To surprise, astonish, and be bold. Like Ferrari.
Jean-Marc Pontroué
Good or bad, get people talking

The brand, under the stewardship of Jean-Marc Pontroué, is hard to ignore, which is precisely its aim. “Let’s face it,” says Pontroué, “the individuals who buy Fine Watches are people who have it all. We develop our products for them, and therefore we aim to be spectacular. Don’t bother looking for a three-hander at Roger Dubuis. Yes, we do make them, for example the Excalibur 42 Automatic that we are presenting here as a 188-piece limited edition, but we inject a touch of originality in the form of the stone dial with engraved Roman numerals. Our ambition lies elsewhere: to surprise, astonish, and be bold. Like Ferrari whose cars are the polar opposite of a functional vehicle.”

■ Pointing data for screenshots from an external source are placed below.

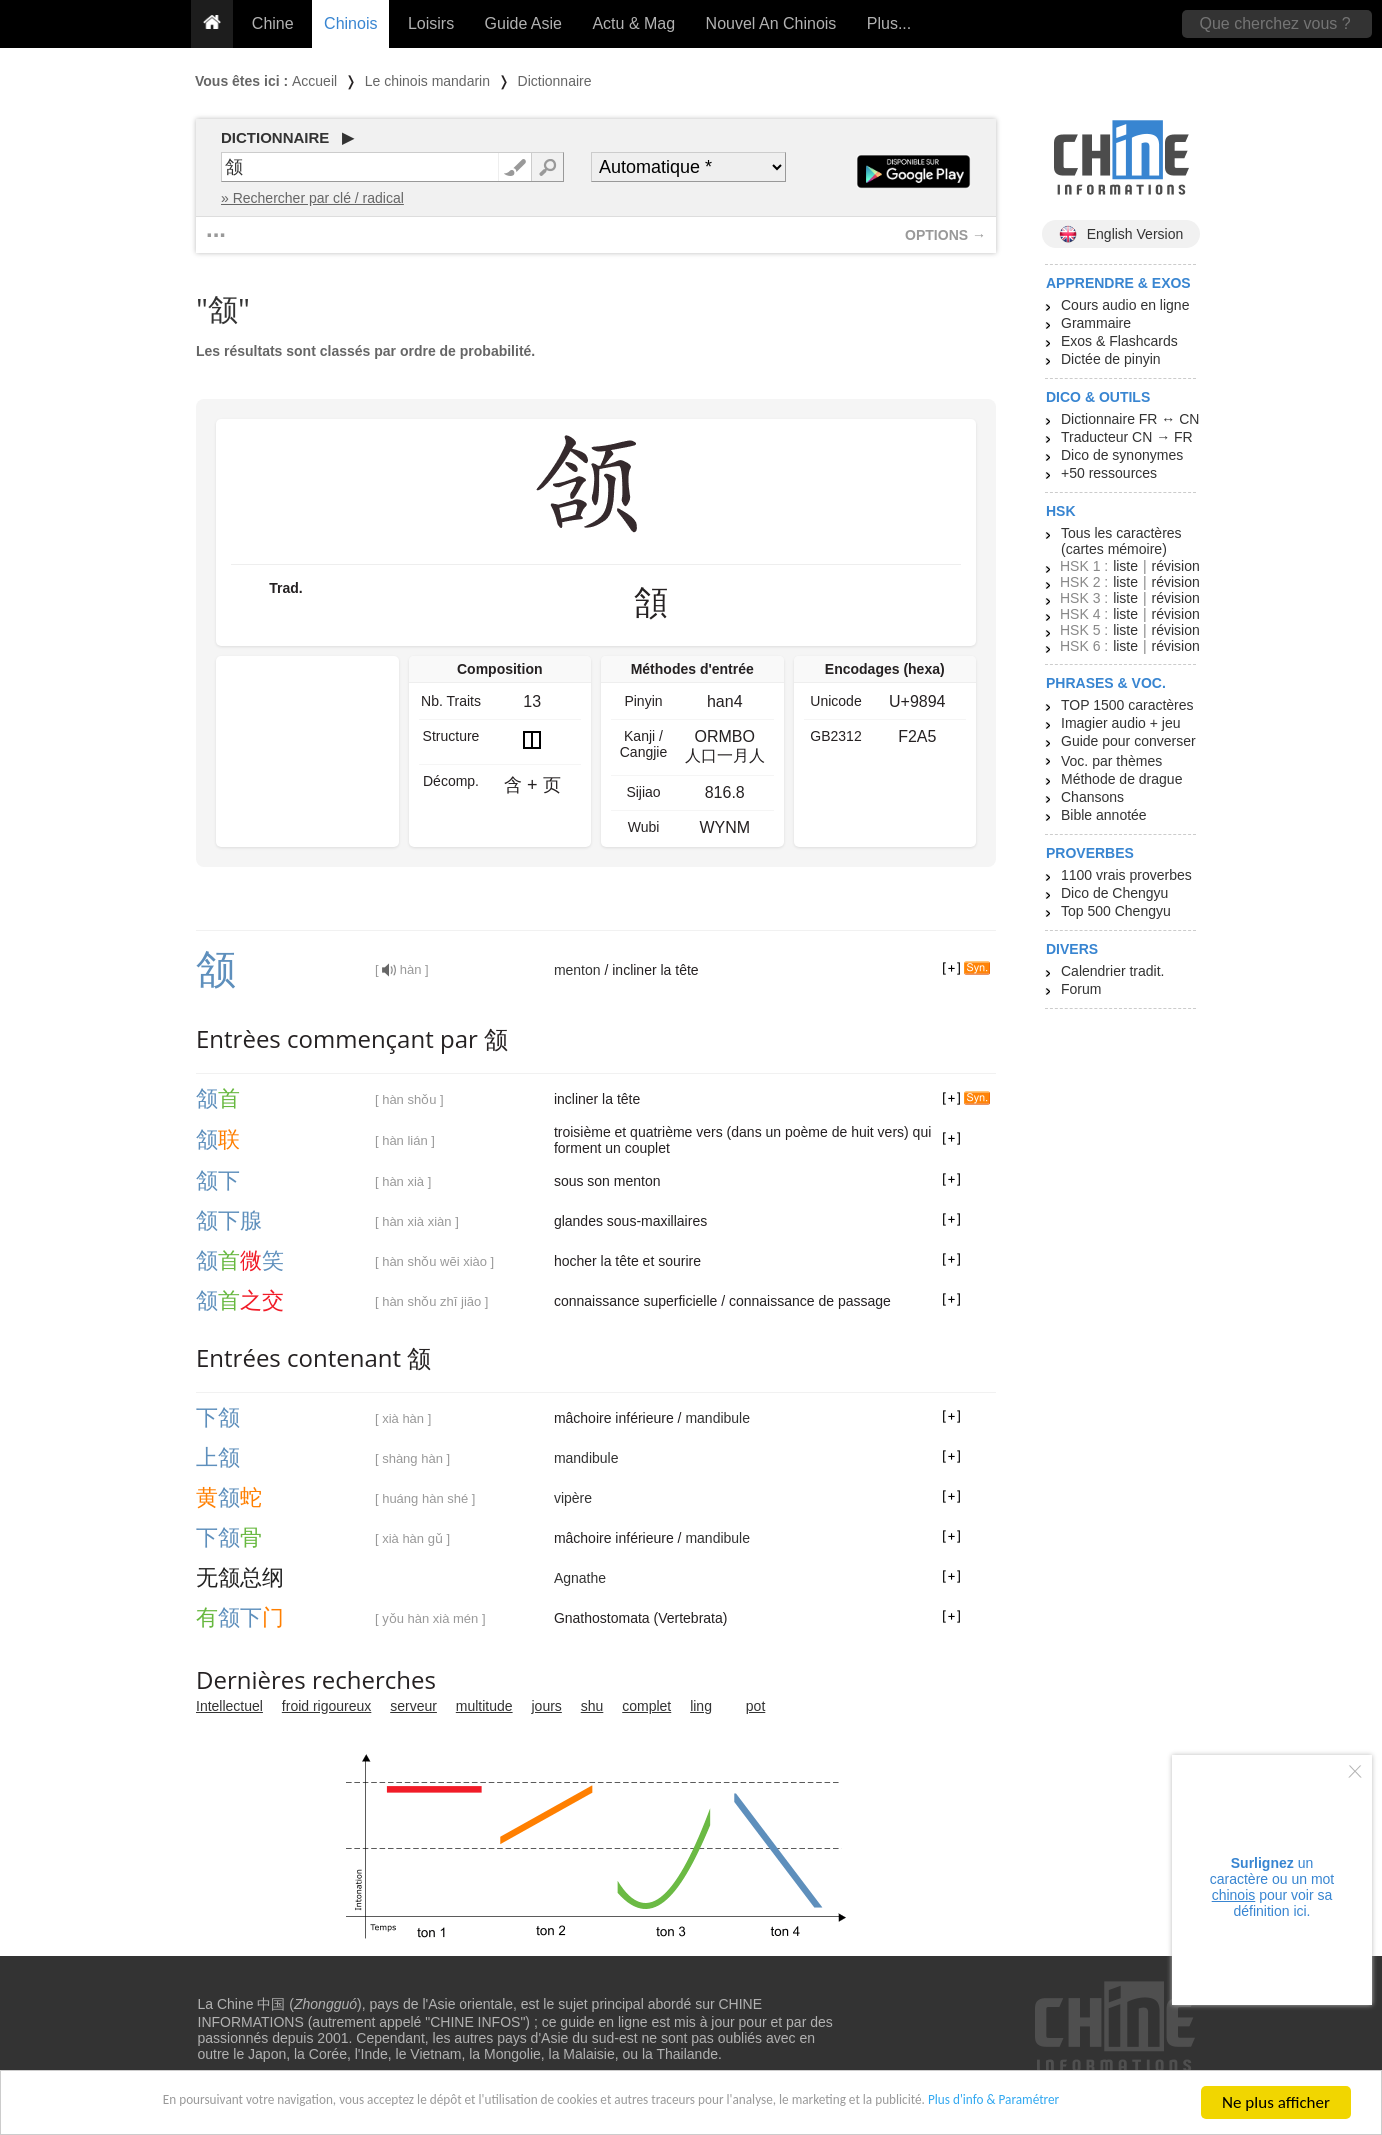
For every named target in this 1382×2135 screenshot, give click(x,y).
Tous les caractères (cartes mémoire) (1121, 541)
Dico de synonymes (1122, 455)
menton (577, 970)
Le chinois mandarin (427, 81)
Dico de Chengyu (1114, 893)
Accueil (314, 81)
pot (755, 1706)
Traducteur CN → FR (1127, 437)
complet (646, 1706)
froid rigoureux (327, 1706)
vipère (573, 1498)
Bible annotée (1104, 815)
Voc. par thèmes (1111, 761)
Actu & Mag (633, 23)
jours (547, 1706)
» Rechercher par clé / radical (312, 198)
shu (592, 1706)
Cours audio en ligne (1125, 305)
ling (701, 1706)
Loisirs (431, 23)
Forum (1081, 989)
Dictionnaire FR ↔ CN (1130, 419)
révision (1175, 566)
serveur (413, 1706)
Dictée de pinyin (1111, 359)
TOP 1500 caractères (1127, 705)
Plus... (889, 23)
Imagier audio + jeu (1120, 723)
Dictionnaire (555, 81)
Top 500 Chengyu (1116, 911)
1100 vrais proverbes (1126, 875)
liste (1125, 566)
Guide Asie (523, 23)
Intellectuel (229, 1706)
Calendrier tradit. (1113, 971)
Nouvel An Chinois (771, 23)
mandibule (717, 1418)
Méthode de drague (1121, 779)
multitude (484, 1706)
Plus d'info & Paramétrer (1102, 2109)
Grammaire (1096, 323)
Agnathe (580, 1578)
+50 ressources (1109, 473)
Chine (273, 23)
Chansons (1092, 797)
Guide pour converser (1128, 741)
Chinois (350, 23)
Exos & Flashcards (1119, 341)
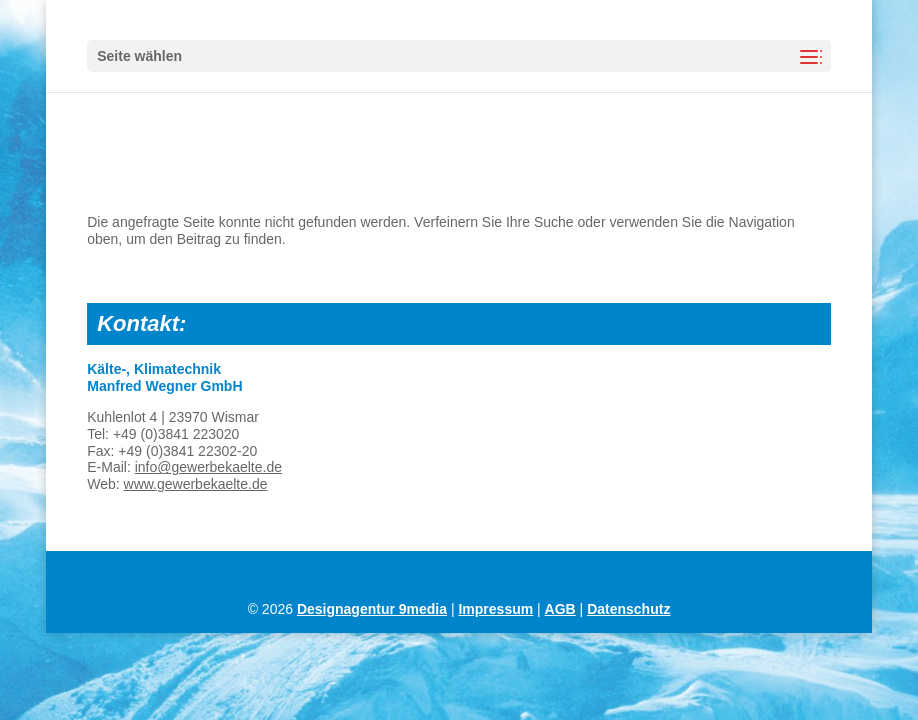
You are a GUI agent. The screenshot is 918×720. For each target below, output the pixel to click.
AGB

One could deduce that Roger Dubuis makes watches that aren’t watches. Unlike Magritte’s pipe, however, they have a very real consistency, all the more so since they leave no-one indifferent. The most telling example, which stands like a trophy amidst the collections on show in Hong Kong, is the Excalibur Spider Pocket Time Instrument, an offshoot of the Quatuor that was released in 2013 and whose four sprung balances work in pairs to deliver a rarely achieved frequency of 16 Hz (115,200 vph). Yet another timepiece that goes against the horological grain? “People are talking about nothing else but the crisis that is currently plaguing the Asian markets,” continues Jean-Marc Pontroué. “This climate incites watchmakers to occupy the terrain with more affordable pieces. Yet here we are unveiling a timepiece worth half a million, and a pocket watch into the bargain. A lot of people would say this is just basic anti-marketing. And yet we have taken several requests for this watch here in Hong Kong, particularly the diamond-set version. One client has even asked us to make it as a wristwatch. With a 60mm diameter, might I add.” Needless to say, each of these clients will see their wish granted. At the end of the day, nobody at Roger Dubuis would mind were the company to produce nothing but specially commissioned pieces. The wilder the better…

Excalibur Star of Infinity
Femasculine

Alongside such horological flights of fancy, Roger Dubuis has taken the same road as every other brand at Watches&Wonders and that road leads to women’s watches. This is an exercise which the brand has taken in its stride but also on its terms, incorporating the same codes that govern annual production of the Astral Skeleton, in Technical, Automatic and Creative versions. The latter category is host to the extraordinary Excalibur Star of Infinity, a double tourbillon that sparkles like a thousand stars thanks to the 312 baguette-cut diamonds on its case and the 34 diamonds that ornament the star-shaped bridge in a movement that creates multiple transparencies. In an even more precious vein, the brand unveiled the second part of its Excalibur Brocéliande trilogy. Note that the Star of Infinity is driven by the RD15Q calibre – which meets Poinçon de Genève criteria, as does all Roger Dubuis’ production – inside a 48mm case. Again, not your run-of-the-mill timepiece. “We’re used to this kind of excess just as we’re used to fighting for what we want,” concludes Jean-Marc Pontroué. “For example, it took us three years to get into Galeries Lafayette, where we recently inaugurated our twenty-fifth boutique. This proves we are no longer a niche brand and that our exuberance is impossible to resist.” Roger Dubuis continues to make waves.